Sweden’s Dag Hammarskjöld is the second Secretary-General of United Nations history. He died on September 18, 1961, when his DC-6 crashed near Ndola, Northern Rhodesia, now Zambia. Fifteen people on board died immediately, and the only survivor in hospital a few days later. The UN boss was then on his way to negotiate a ceasefire for the province of Katanga in the Congo, a region rich in minerals. Belgian mercenaries were hired as pilots for the Fouga Magister jets of Avikat, the Air Force of Katanga, which wanted to secede from Congo.

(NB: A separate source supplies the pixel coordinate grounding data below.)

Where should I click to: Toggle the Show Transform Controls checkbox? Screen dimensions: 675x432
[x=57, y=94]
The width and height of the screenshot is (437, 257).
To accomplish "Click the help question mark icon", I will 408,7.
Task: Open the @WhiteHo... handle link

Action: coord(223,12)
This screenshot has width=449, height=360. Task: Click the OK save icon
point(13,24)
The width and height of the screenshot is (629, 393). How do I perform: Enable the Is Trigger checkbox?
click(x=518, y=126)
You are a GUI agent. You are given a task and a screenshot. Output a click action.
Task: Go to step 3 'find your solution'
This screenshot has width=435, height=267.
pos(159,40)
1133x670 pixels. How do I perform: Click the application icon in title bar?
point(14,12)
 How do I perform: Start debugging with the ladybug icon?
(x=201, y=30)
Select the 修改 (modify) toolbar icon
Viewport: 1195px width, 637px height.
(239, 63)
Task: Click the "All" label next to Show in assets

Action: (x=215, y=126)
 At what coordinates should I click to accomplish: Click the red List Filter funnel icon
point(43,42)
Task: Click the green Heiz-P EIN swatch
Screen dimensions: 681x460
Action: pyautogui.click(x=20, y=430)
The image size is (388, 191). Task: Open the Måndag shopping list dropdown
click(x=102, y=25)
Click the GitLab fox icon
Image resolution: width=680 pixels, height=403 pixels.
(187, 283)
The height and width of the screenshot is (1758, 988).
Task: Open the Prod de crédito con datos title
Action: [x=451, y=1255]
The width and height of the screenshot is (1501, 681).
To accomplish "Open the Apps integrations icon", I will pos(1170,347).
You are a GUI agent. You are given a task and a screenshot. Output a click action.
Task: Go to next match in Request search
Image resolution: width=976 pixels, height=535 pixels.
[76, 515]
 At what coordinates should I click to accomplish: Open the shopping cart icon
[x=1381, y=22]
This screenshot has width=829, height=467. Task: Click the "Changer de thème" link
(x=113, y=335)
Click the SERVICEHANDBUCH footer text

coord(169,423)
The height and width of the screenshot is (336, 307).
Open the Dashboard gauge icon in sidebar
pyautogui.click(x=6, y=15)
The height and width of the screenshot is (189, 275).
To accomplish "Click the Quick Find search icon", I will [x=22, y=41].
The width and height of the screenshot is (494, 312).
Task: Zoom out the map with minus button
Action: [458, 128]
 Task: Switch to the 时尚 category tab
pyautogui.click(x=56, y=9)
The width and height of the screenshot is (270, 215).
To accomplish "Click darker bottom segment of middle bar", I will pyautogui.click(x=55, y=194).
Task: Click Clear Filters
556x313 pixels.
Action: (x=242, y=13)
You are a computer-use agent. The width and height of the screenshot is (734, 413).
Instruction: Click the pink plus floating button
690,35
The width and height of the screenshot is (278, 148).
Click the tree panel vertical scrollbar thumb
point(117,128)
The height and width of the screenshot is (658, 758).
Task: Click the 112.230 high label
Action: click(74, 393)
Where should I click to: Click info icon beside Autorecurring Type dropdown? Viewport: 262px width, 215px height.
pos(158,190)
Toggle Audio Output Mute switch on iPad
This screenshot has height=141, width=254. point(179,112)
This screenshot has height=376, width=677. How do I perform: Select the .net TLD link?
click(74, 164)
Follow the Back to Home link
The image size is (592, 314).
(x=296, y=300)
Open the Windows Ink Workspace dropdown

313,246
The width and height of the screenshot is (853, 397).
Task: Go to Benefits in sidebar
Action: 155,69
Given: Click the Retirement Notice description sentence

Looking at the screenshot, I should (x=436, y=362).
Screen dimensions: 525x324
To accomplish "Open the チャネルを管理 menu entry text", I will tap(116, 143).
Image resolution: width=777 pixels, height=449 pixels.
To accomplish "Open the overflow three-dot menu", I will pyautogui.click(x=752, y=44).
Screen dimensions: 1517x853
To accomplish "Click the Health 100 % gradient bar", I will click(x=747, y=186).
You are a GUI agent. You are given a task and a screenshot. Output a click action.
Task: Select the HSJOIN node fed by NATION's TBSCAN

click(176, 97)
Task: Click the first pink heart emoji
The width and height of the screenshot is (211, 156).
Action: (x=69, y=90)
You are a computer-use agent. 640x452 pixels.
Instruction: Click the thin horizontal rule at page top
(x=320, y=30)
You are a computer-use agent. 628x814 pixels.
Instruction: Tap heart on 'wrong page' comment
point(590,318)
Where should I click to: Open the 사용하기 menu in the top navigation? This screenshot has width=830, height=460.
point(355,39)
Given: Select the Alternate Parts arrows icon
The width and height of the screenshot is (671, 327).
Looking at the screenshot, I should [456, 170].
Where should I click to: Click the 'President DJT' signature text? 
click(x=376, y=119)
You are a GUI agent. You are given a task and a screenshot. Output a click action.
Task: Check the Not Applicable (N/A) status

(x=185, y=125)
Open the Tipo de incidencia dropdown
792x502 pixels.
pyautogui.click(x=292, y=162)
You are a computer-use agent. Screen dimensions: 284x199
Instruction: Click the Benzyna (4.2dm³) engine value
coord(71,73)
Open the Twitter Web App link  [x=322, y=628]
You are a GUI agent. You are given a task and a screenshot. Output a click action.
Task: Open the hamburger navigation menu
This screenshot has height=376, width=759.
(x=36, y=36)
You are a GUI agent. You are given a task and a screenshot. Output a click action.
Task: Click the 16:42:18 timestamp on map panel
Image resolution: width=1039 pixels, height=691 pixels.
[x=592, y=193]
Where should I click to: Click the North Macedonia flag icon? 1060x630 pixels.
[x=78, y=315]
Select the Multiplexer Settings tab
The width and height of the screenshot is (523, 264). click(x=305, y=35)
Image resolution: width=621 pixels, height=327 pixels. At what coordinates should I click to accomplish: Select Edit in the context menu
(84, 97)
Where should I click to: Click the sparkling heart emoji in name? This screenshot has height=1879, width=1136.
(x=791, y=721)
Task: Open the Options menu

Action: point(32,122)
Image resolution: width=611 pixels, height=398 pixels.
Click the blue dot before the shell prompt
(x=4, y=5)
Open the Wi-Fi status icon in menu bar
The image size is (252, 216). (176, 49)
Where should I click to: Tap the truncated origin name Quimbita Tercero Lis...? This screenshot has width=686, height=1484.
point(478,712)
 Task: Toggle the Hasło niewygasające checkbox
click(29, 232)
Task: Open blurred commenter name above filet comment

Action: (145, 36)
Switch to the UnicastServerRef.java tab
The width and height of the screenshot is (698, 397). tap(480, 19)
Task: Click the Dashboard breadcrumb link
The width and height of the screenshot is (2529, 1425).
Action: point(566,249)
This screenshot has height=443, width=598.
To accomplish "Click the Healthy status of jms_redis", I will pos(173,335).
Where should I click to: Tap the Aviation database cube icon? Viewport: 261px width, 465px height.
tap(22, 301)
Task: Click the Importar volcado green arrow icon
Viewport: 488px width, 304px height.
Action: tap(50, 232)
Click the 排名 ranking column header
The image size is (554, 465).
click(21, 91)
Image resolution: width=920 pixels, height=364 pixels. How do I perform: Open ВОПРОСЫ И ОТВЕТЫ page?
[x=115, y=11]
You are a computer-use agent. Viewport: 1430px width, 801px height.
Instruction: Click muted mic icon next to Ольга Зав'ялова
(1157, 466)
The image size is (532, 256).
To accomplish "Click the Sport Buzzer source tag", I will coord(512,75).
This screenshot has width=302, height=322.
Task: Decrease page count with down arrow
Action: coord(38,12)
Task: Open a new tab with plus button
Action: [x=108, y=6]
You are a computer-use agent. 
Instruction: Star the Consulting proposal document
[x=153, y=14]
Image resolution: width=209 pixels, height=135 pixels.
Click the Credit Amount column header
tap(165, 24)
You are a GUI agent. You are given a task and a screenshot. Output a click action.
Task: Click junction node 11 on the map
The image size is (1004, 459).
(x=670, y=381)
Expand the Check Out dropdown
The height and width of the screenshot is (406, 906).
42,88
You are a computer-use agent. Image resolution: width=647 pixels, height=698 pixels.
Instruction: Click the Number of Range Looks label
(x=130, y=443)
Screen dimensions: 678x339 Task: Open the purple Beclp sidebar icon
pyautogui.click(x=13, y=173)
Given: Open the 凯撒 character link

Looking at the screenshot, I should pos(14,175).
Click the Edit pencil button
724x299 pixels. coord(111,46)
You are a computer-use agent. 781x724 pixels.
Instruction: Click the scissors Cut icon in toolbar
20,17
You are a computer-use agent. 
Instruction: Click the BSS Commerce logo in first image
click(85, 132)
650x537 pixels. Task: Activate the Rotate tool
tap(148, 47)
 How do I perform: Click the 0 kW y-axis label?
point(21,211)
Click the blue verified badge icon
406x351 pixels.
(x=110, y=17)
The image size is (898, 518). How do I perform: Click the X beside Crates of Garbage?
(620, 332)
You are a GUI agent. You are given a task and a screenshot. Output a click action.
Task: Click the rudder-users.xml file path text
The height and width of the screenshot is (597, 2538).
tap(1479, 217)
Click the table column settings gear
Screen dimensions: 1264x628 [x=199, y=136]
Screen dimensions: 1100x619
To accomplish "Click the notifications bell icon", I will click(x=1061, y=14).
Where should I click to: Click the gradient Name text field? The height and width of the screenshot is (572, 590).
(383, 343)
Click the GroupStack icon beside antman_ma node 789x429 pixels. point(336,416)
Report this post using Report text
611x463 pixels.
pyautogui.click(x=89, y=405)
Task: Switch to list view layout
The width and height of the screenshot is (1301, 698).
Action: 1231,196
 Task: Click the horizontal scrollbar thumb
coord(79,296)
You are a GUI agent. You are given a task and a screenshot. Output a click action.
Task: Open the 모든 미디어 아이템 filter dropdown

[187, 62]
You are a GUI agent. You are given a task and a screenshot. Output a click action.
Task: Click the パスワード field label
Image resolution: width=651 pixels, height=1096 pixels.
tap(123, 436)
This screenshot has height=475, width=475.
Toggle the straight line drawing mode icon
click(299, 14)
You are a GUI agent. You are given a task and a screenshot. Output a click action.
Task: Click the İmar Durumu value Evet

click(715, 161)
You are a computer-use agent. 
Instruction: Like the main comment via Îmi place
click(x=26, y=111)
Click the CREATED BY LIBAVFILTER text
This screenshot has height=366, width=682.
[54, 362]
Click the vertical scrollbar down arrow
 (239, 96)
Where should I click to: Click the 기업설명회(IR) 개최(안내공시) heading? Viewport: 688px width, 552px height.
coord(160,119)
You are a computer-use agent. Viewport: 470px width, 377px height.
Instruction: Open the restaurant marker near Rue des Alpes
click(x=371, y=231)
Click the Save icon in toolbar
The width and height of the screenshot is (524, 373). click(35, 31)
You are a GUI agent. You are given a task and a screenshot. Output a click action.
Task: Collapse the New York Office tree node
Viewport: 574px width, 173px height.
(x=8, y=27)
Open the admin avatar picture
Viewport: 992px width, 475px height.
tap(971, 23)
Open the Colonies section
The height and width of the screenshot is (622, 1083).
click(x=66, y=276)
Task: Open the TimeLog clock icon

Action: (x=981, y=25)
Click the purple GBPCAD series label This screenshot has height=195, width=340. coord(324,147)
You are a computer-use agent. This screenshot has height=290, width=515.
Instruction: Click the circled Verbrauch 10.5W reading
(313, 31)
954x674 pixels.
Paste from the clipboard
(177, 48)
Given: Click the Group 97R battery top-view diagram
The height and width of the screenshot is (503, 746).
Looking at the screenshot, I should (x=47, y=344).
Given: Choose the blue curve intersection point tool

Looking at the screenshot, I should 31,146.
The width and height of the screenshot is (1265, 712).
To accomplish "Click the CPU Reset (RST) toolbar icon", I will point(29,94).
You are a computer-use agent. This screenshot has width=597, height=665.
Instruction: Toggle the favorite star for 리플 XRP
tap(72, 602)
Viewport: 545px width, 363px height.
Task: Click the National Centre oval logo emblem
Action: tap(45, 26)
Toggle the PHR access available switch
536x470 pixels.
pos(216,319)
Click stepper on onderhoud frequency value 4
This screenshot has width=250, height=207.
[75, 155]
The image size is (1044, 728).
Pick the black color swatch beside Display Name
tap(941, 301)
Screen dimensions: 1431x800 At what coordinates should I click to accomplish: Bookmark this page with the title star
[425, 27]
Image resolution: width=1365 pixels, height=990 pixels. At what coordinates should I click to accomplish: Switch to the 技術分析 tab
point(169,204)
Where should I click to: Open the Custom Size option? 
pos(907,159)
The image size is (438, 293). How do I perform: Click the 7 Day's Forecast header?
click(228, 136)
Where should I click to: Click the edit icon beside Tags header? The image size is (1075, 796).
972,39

The exact circumstances of the accident have never been elucidated. Two investigations concluded that there was a pilot error. But in 2017, a new report deemed “plausible” the assumption of a deliberate attack.
According to De Morgen, a documentary to be released at the end of this month by Danish journalist Mads Brügger highlights a new testimony. Pierre Coppens, a former paratrooper who currently lives in Spain, claims to have received the confidences of Jan Van Risseghem.
“I know that Jan Van Risseghem shot down the plane because he told me about it himself,” reports Pierre Coppens.
Jan Van Risseghem died in 2007. In Belgium, the two men met, a few years after the death of Dag Hammarskjöld. From April to June 1965, Pierre Coppens participated in an internship at the Moorsele airport, near Kortrijk, where Jan Van Risseghem was a pilot.